*** Exercise materials ***

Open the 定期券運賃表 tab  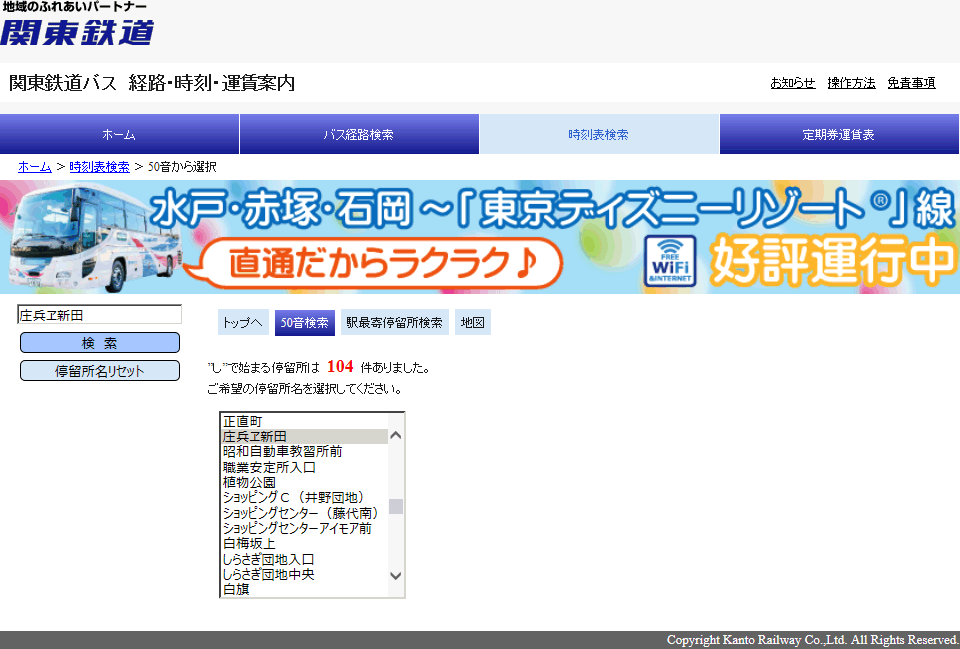(839, 134)
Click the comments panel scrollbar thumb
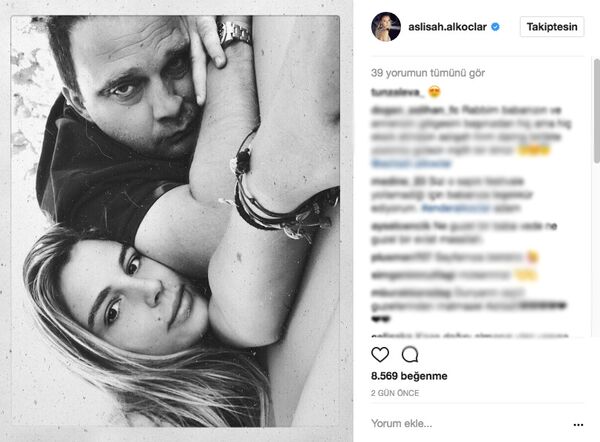This screenshot has height=442, width=600. point(596,111)
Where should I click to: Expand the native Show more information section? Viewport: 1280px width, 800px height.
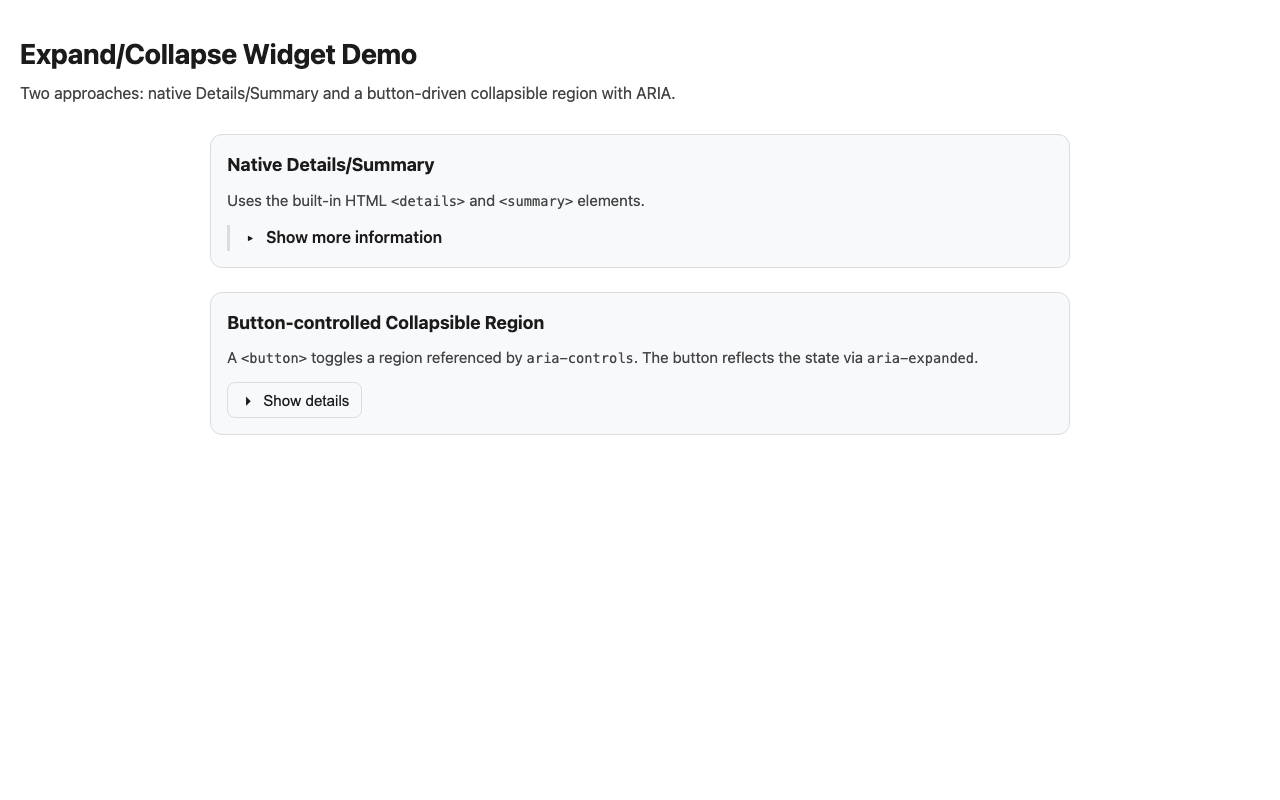353,238
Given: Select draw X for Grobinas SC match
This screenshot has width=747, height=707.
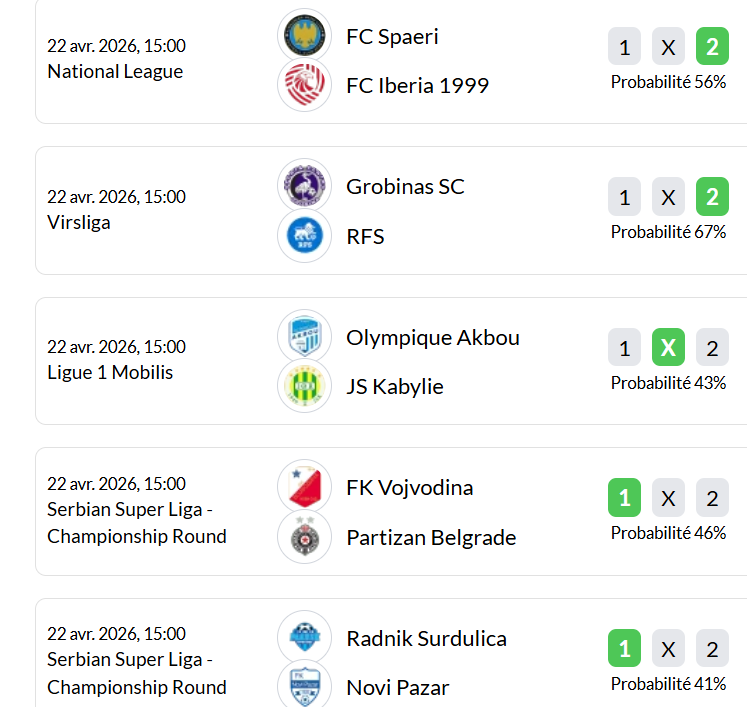Looking at the screenshot, I should (x=668, y=197).
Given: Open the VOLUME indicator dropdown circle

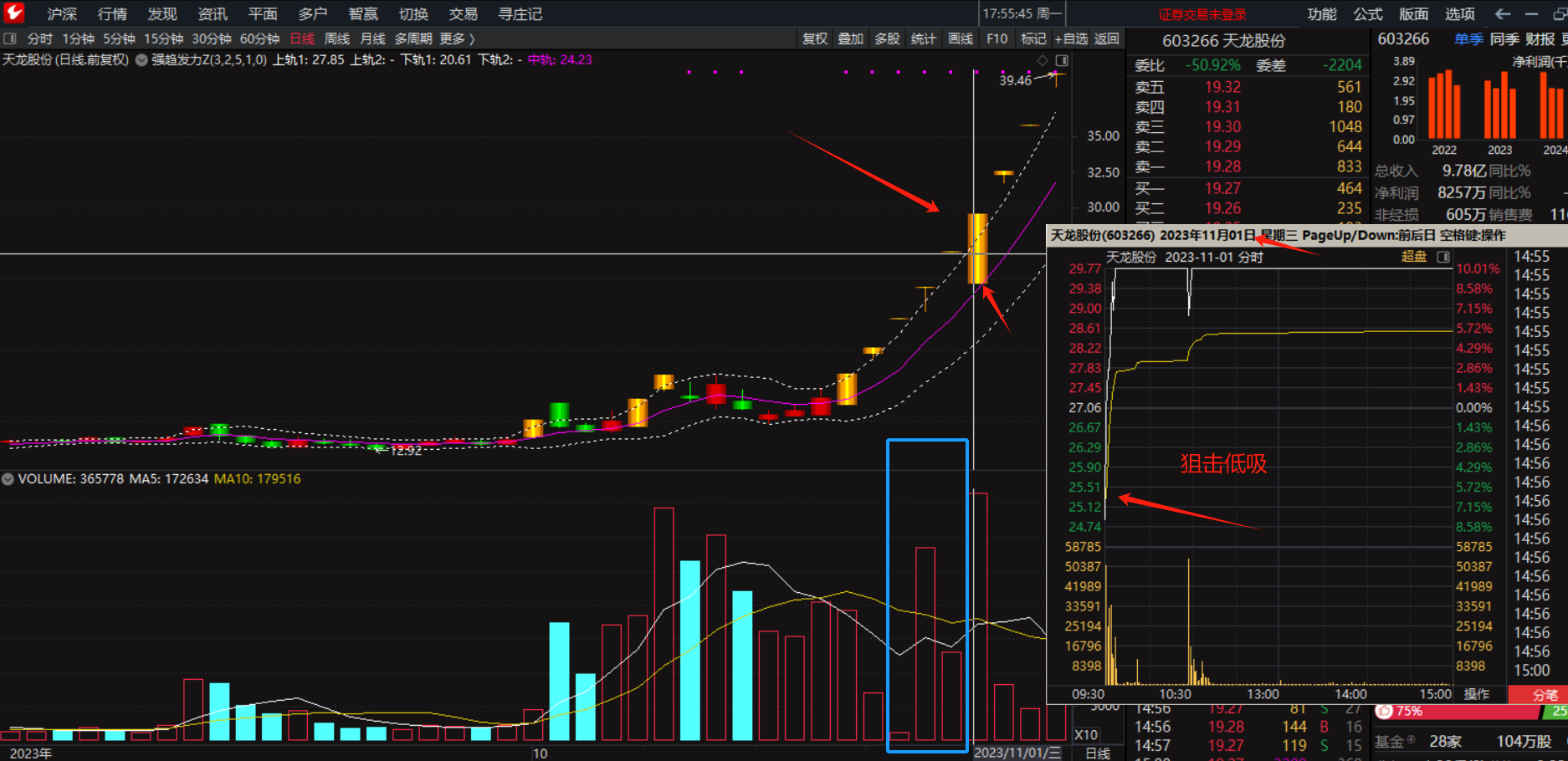Looking at the screenshot, I should point(8,479).
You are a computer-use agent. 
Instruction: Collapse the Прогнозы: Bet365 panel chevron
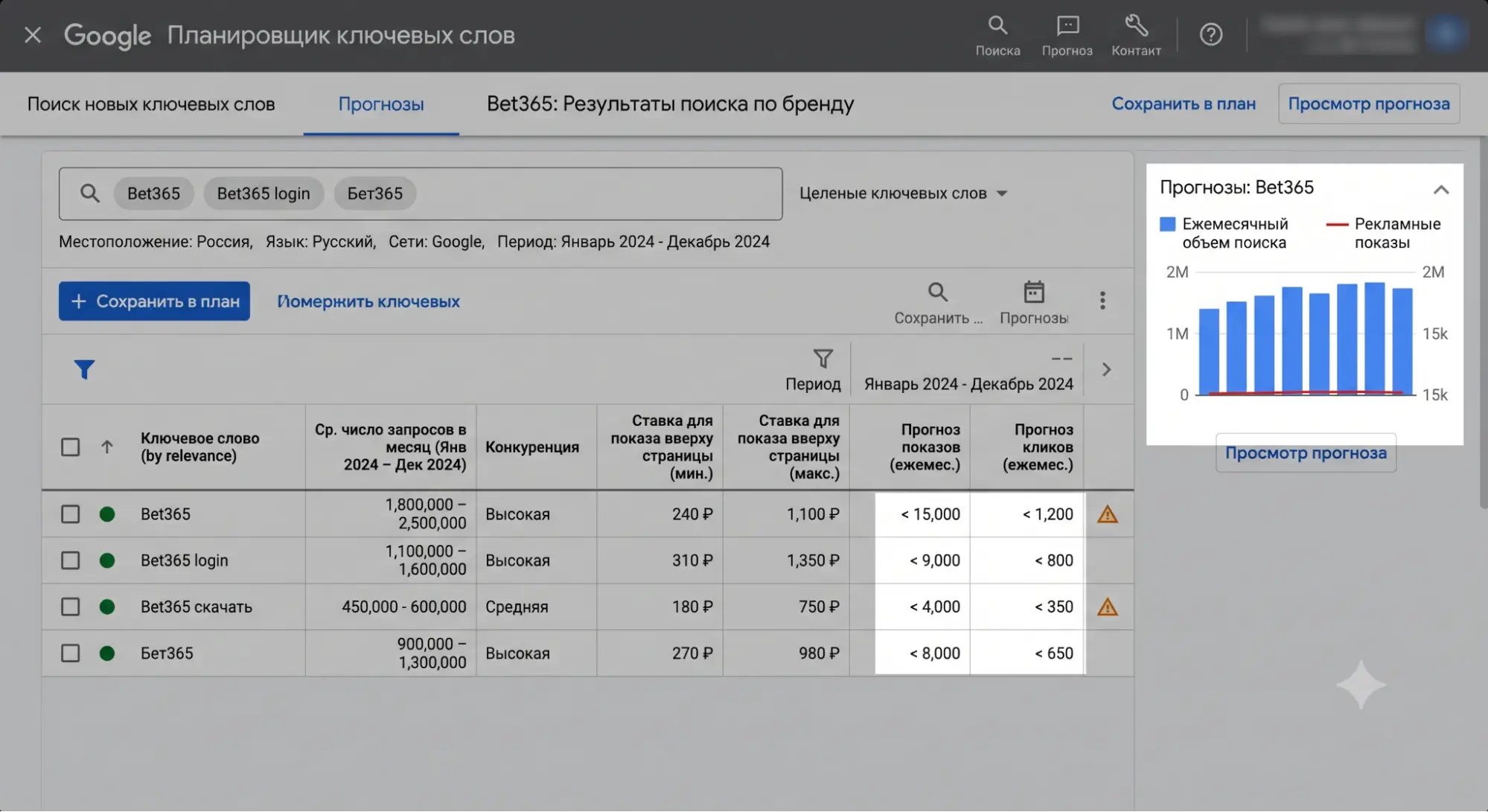tap(1441, 190)
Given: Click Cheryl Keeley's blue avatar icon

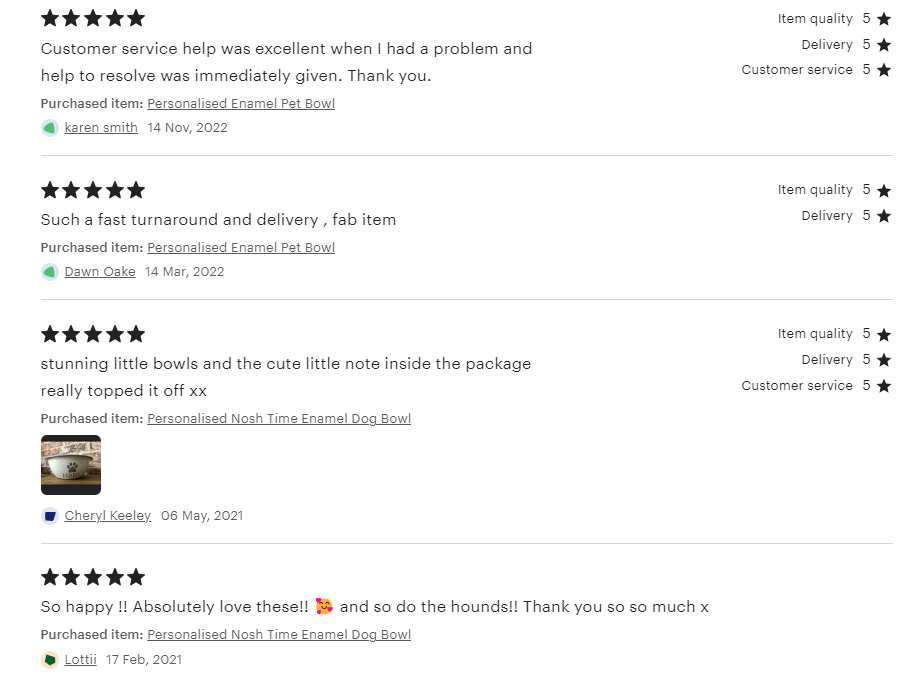Looking at the screenshot, I should pyautogui.click(x=49, y=516).
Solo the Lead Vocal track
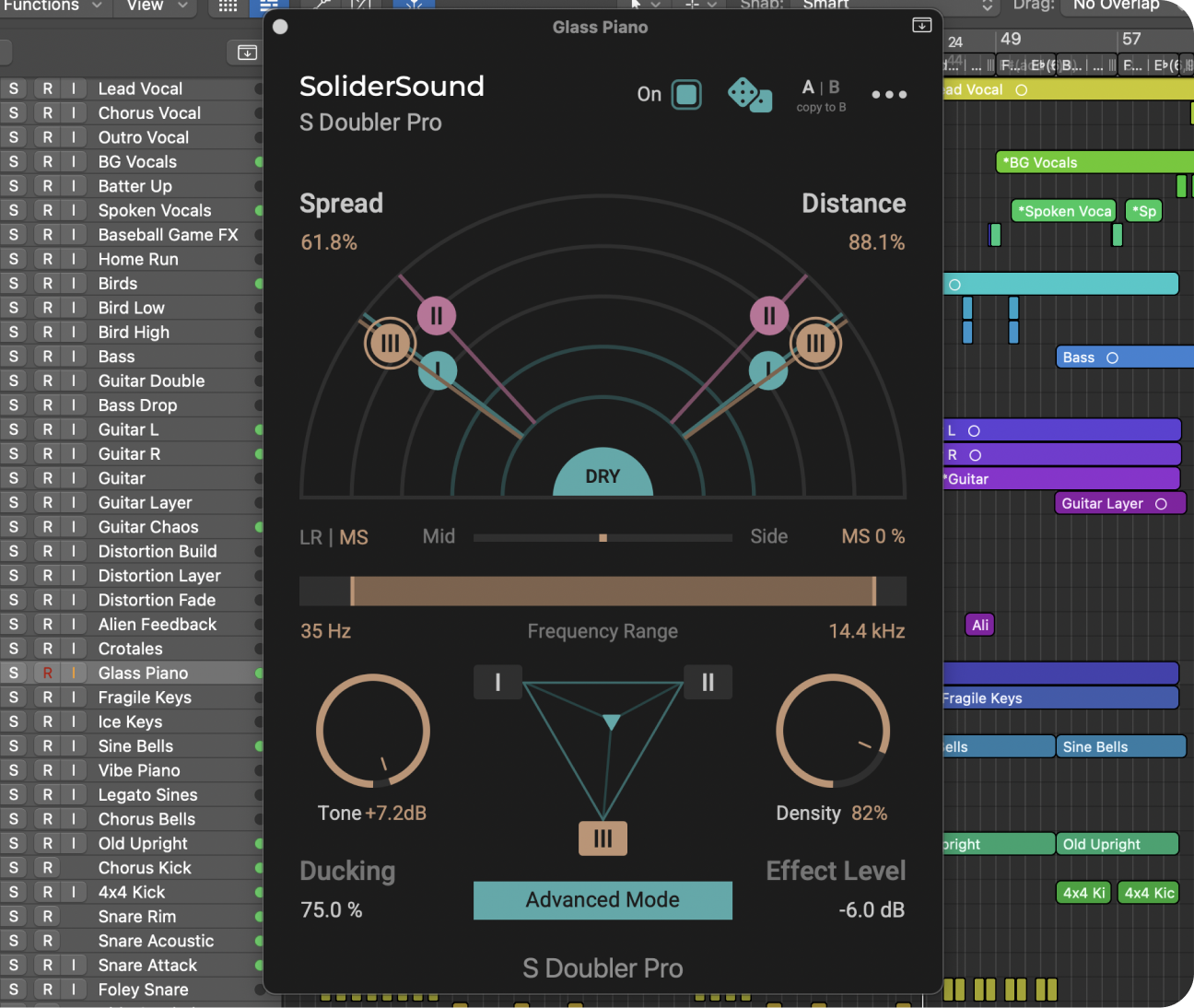The image size is (1194, 1008). (x=14, y=88)
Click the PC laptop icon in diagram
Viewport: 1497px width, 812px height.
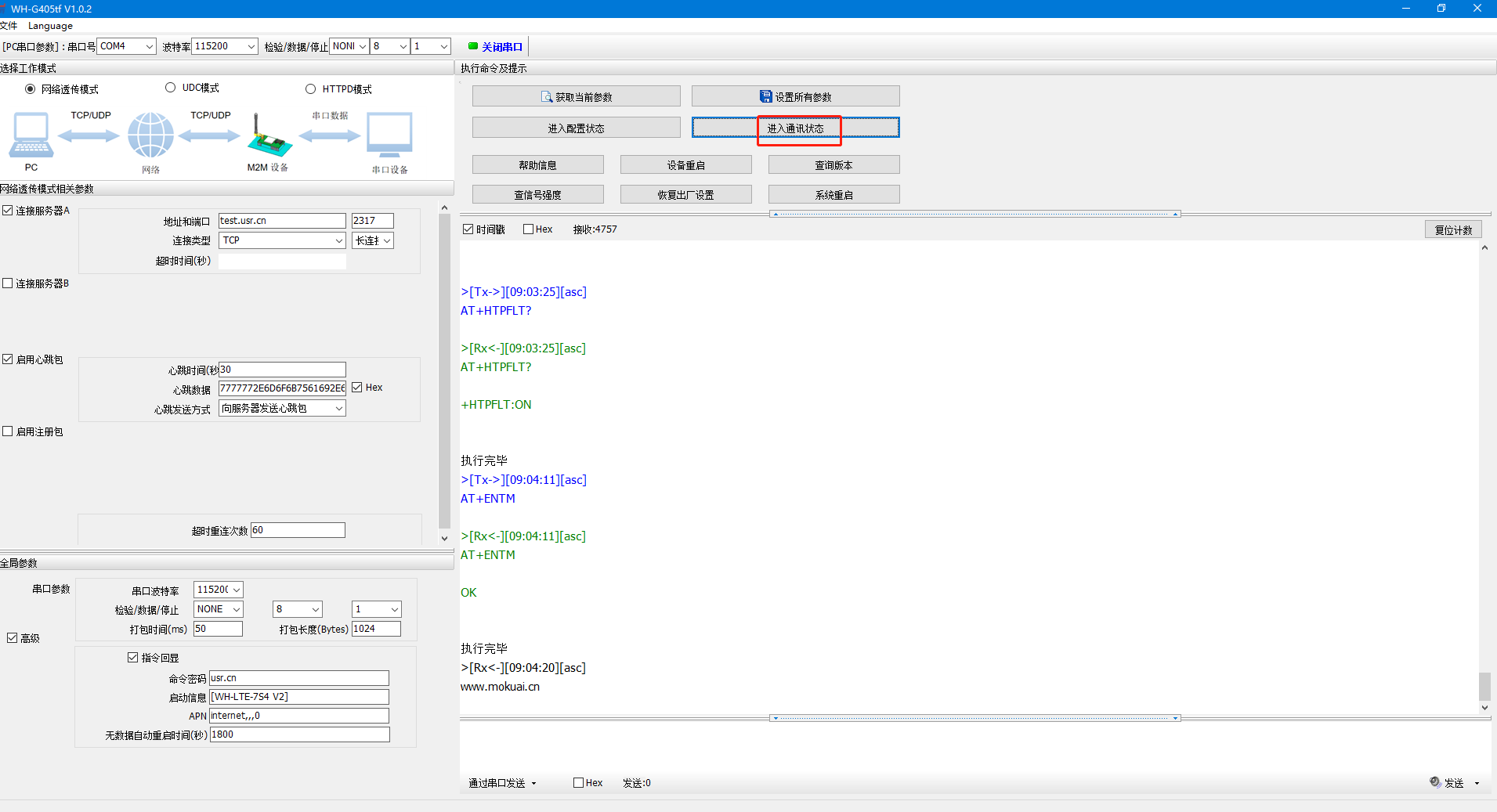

*** End of Exercise materials ***

**Problem requirements**. The response should be the lines from the one containing "Solo the Lead Vocal track" through the final line of the records, reproduced exactly and with every picture left out.

**Response to this task**.
Solo the Lead Vocal track
The image size is (1194, 1008). (x=14, y=88)
Click the PC laptop icon in diagram
Viewport: 1497px width, 812px height.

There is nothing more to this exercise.